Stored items
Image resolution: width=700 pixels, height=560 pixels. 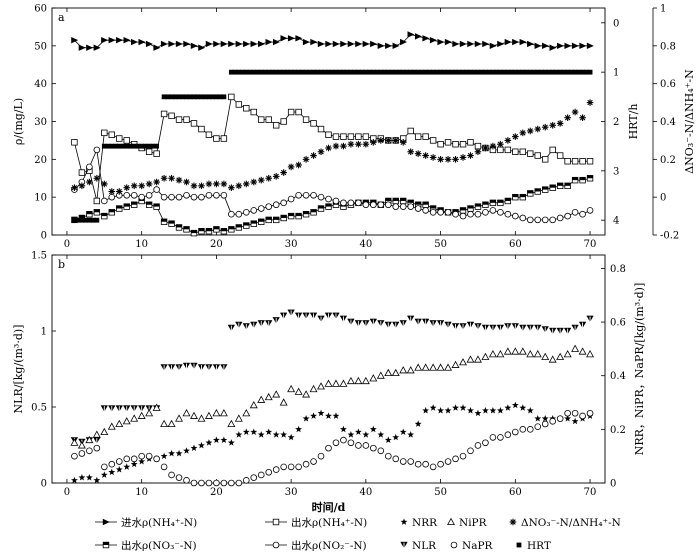 I want to click on x-tick-label: 10, so click(x=142, y=492).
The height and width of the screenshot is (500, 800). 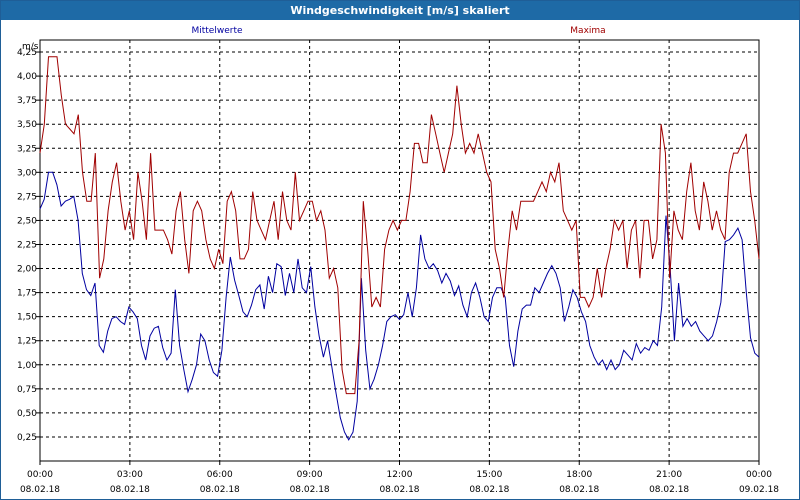 I want to click on y-tick-label: 1,25, so click(x=27, y=342).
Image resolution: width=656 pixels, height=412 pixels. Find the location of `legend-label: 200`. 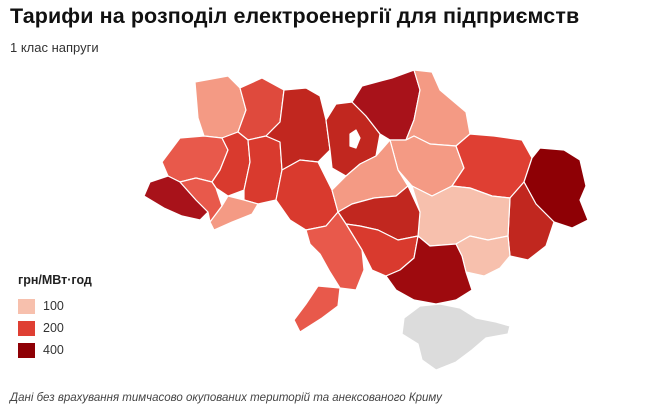

legend-label: 200 is located at coordinates (54, 328).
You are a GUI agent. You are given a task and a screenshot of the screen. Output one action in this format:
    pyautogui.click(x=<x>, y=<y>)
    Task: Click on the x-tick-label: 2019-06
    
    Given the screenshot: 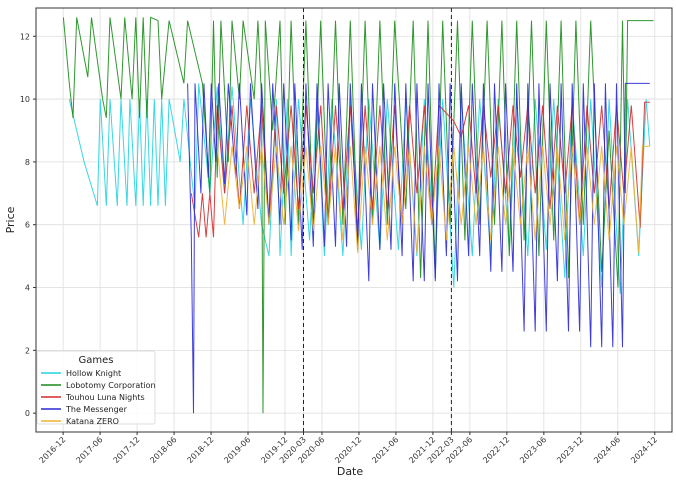 What is the action you would take?
    pyautogui.click(x=237, y=450)
    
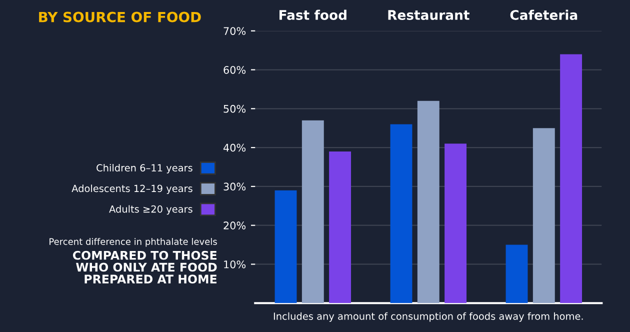 The height and width of the screenshot is (332, 630). I want to click on legend-label: Children 6–11 years, so click(144, 169).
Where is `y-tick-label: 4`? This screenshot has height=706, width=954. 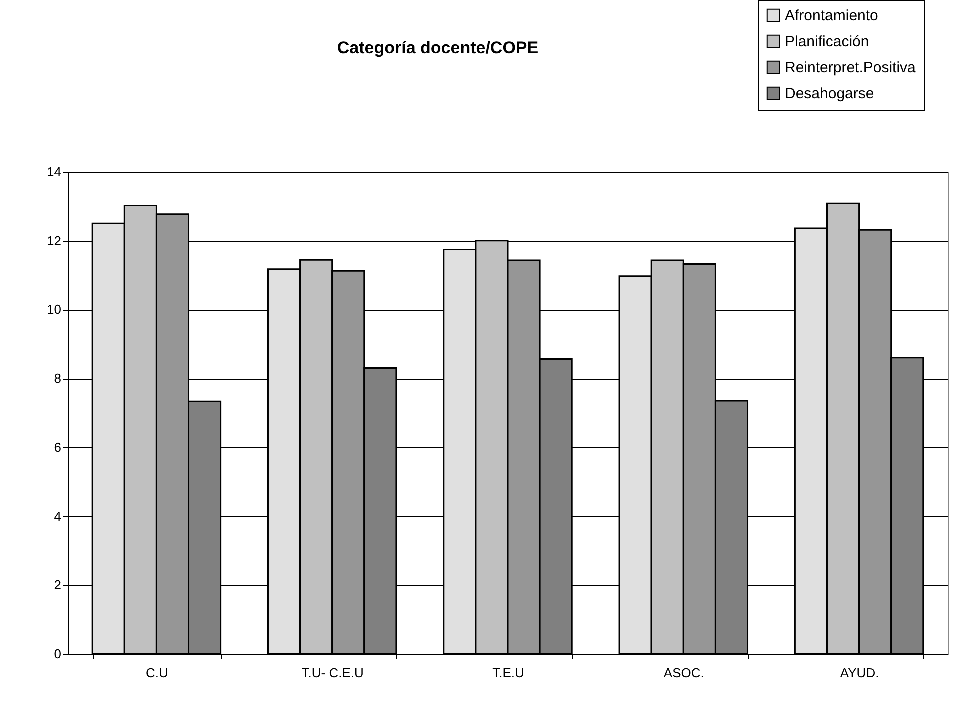 y-tick-label: 4 is located at coordinates (58, 516).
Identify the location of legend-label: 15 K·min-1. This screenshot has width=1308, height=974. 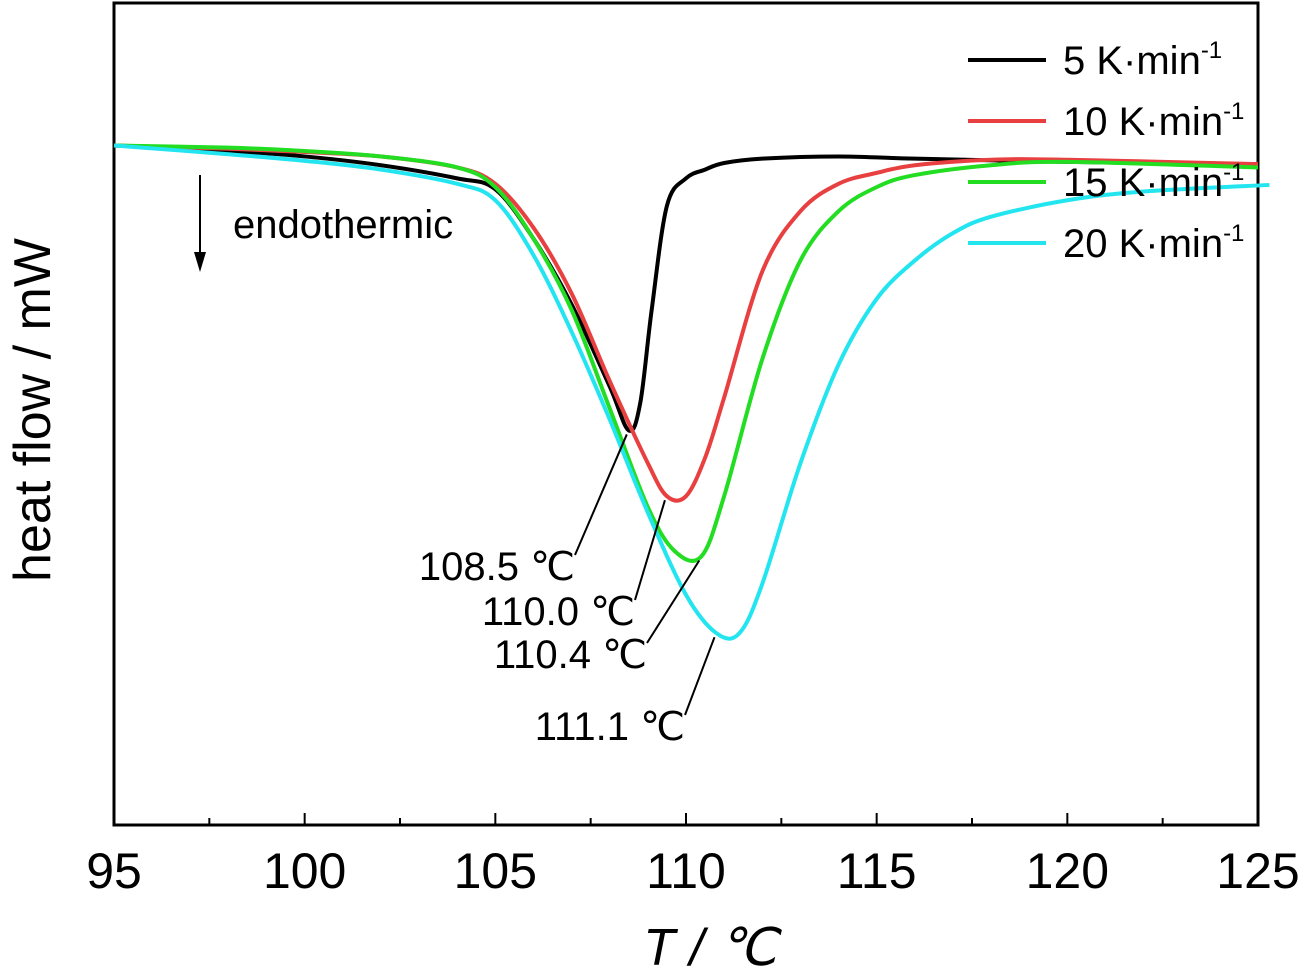
(1154, 182).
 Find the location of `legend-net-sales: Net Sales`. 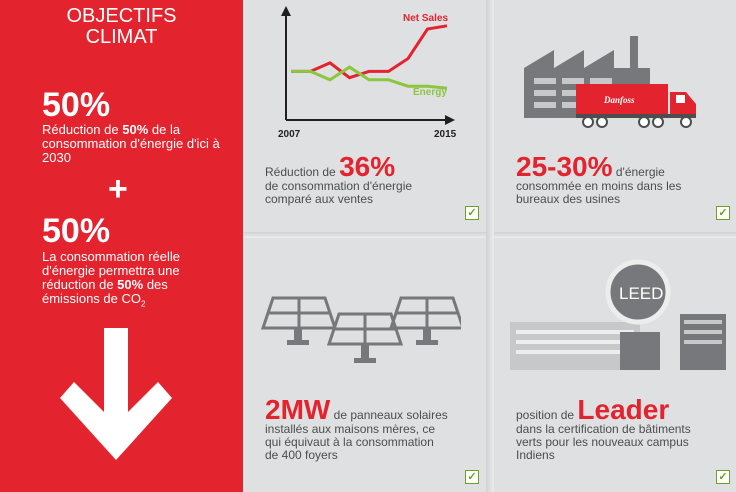

legend-net-sales: Net Sales is located at coordinates (426, 18).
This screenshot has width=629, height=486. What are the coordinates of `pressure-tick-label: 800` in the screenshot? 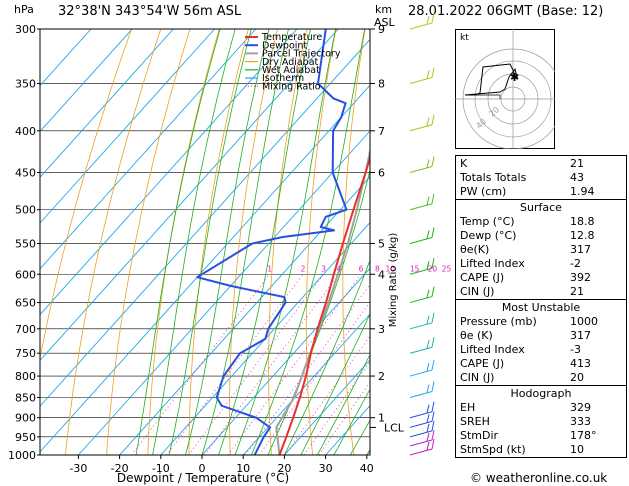 It's located at (26, 376).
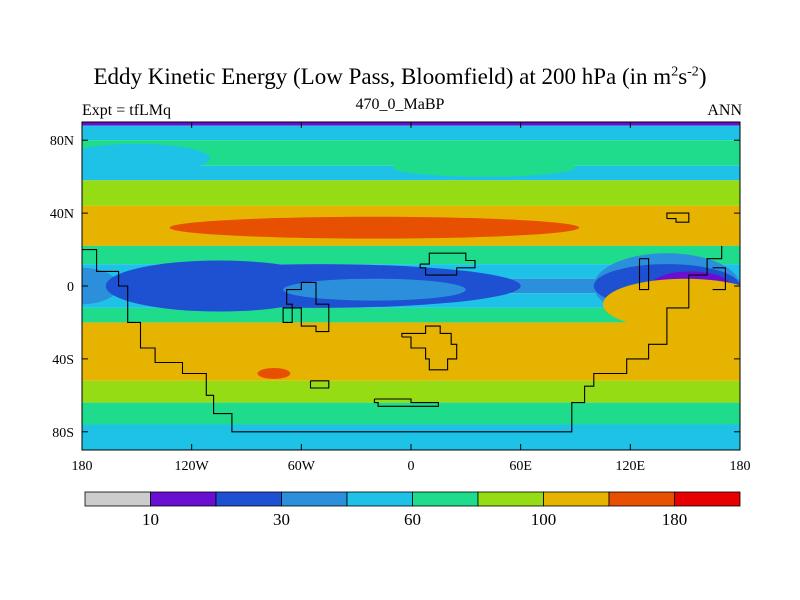  What do you see at coordinates (63, 360) in the screenshot?
I see `y-tick-label-3: 40S` at bounding box center [63, 360].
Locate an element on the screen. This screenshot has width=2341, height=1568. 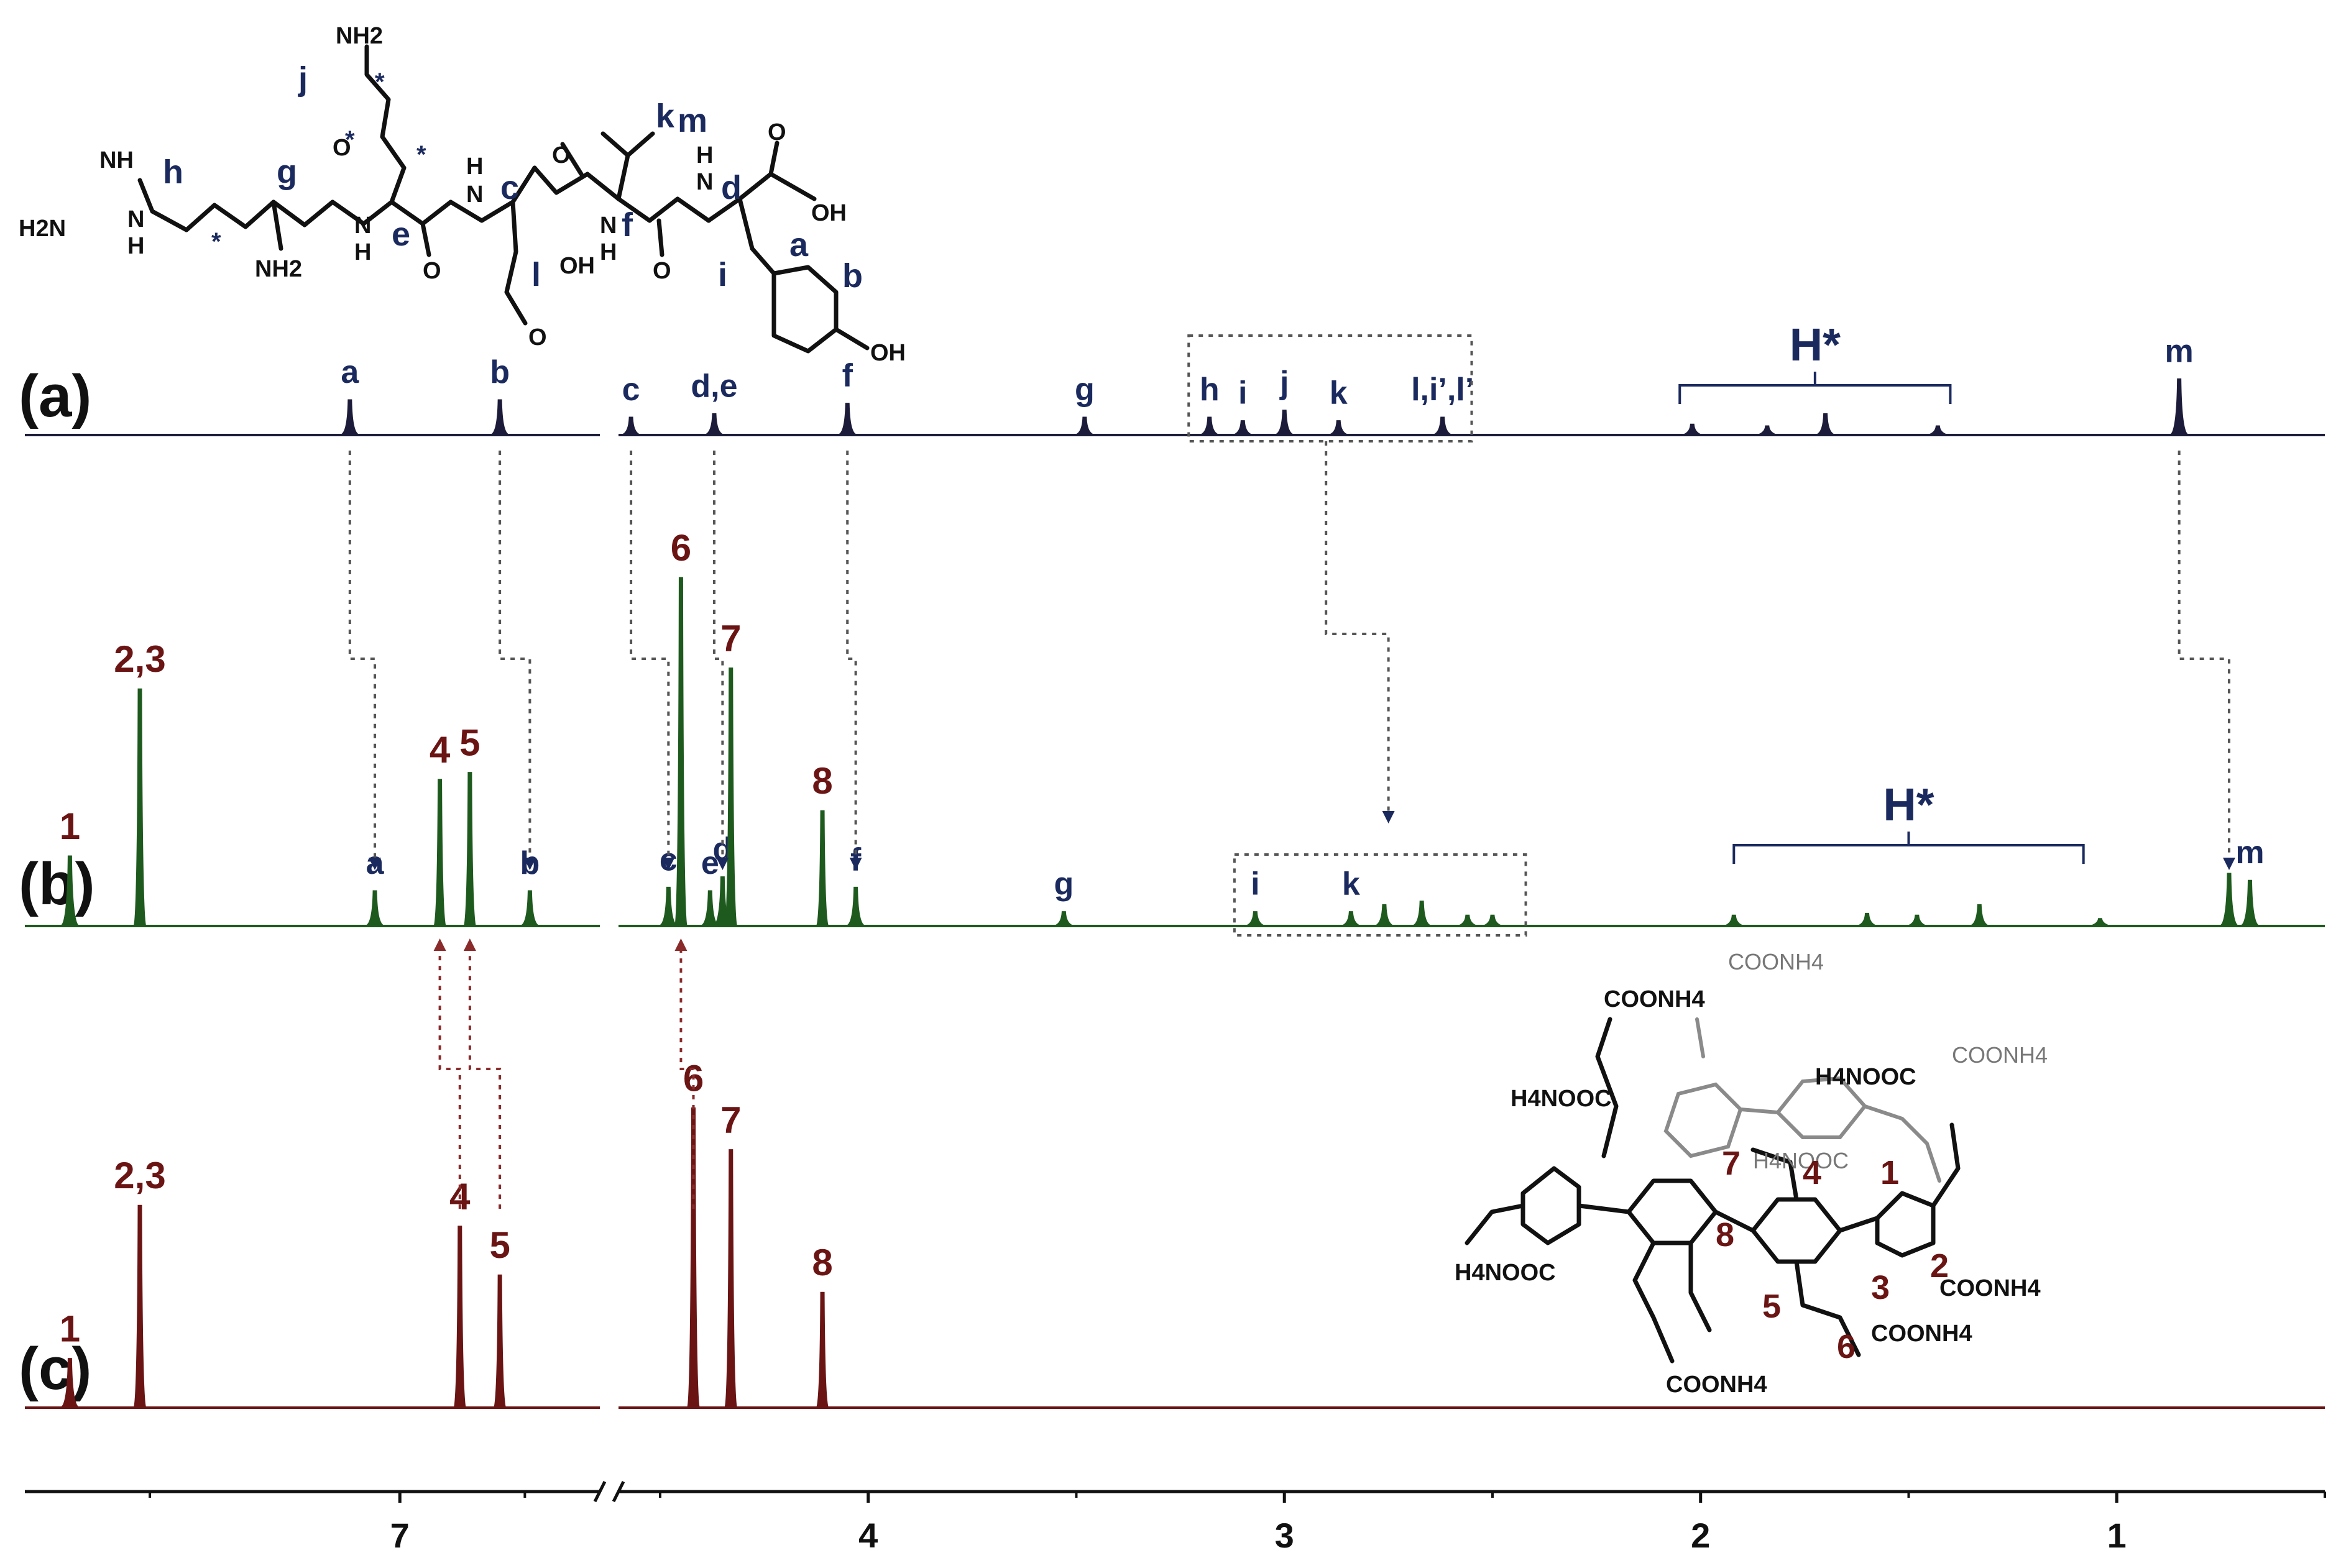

**WHAT TO WORK ON:**
Please convert the data from the line with "Image resolution: width=656" up to and including the line with "legend-label: 200 is" into a two-column CSV headed input and output, one row for each input with its output, every value in a quoted field and line breaks replaced by spaces. Leave the pictures out.

**WRITTEN SOLUTION:**
input,output
"Image resolution: width=656 pixels, height=412 pixels. Find the location of `legend-label: 200`.","legend-label: 200 is located at coordinates (54, 328)."